If you are planning a joint training with, say, EMS, first find out who your counterpart is in the EMS training unit. Call him or her up and suggest an informal meeting over coffee. See if there is any interest in doing some joint training. If there is, explore the kinds of training you see as being needed in both agencies. You may find that your varied perspectives will make it easier to see training "holes." Identify some common goals and figure out specific objectives for each agency. Then build a scenario around those goals and objectives. For example, let's say you decide that the police need more work on rendering first aid to injured crime victims and that the EMS providers need work on how to treat patients without messing up crime scenes unnecessarily. Any number of scenarios could be built around those goals: a domestic battery, a convenience-store armed robbery involving an attack on the clerk, or a sexual assault, to name a few.

Be sure to identify specific training objectives for both agencies, and tie them into agency training curricula. Then develop the scenario. Always start with the goals and objectives, then build the scenario to fit. Work to put together a joint training proposal that explains the value of the training for both agencies and clearly identifies the responsibilities of each agency in organizing and executing the training. Joint training may require more complicated and formal layers of approval than internal training.

Joint Supervision

Remember those unfortunate turf wars I mentioned earlier? Don't let your training exercise become a battleground. Be sure everyone understands the roles members of each agency are to play, then use the Incident Command System (ICS) on training day. If you are scratching your head trying to remember what ICS is, there's an opportunity to learn something from the hose jockeys--the fire service has been using ICS for years. Use of ICS is mandated under the National Incident Management System, but law enforcement agencies have often lagged behind in learning and using it on a daily basis, in part because most law enforcement calls are routinely handled by one or two officers. If it's only you and your partner, you don't really need to designate an Incident Commander. And NIMS training can be some of the dullest, most tedious classroom training imaginable. You know it's going to be a challenge when the federal government's own online training program acknowledges the need to include a hypertext glossary of acronyms!
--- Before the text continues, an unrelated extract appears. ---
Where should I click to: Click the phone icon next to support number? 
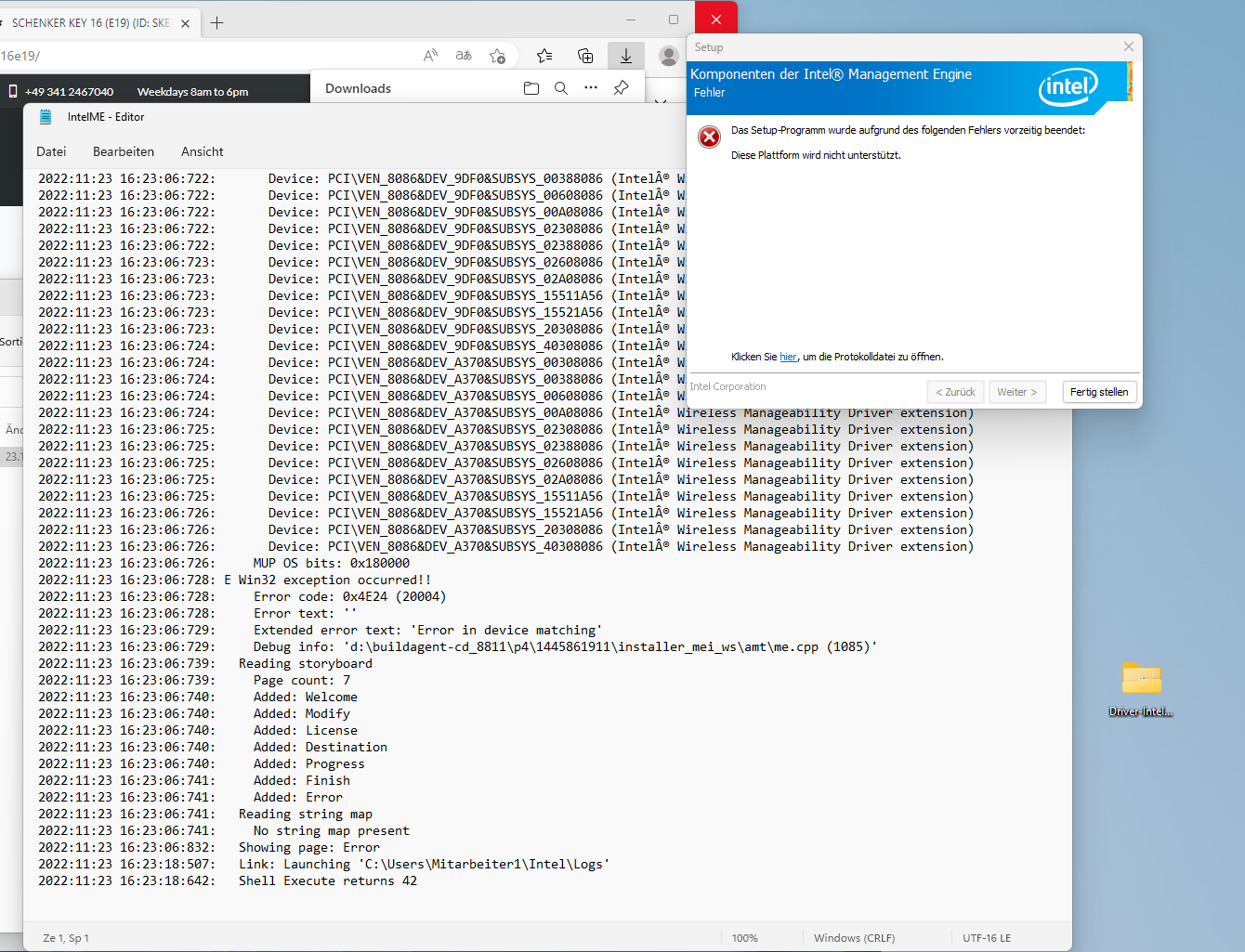click(x=12, y=91)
Joint operations, however, are exactly where ICS excels, because the command structure depends on function, not rank. You don't need to try to figure out if a Precinct Captain outranks a Battalion Chief or vice versa--the chain of command flows from the standard roles and responsibilities involved in managing the incident. Be sure that the overall Incident Command for the training day includes a representative from each agency involved ("unified command" in ICS jargon). You don't want conflicting orders confusing things, nor do you want participants to be able to "shop" for a supervisor who will give the answer they want.

Separate and Joint After-Action Review

A critical part of making joint training useful is conducting an after-action review to identify what went well, what didn't go so well, and what could be done differently in the future. It's a good idea when you're doing joint training to have each agency debrief separately first, and then come together to look at the incident jointly. No one likes to air their dirty laundry in public. Let each participating agency figure out their own screw-ups first. It's a lot less painful to volunteer your own shortcomings to the group rather than have them pointed out by others. The longstanding friendly rivalries between different agencies and sectors in emergency services reflect deep pride. Offering an opportunity first for separate debriefing helps minimize bruised egos and facilitates later problem-solving.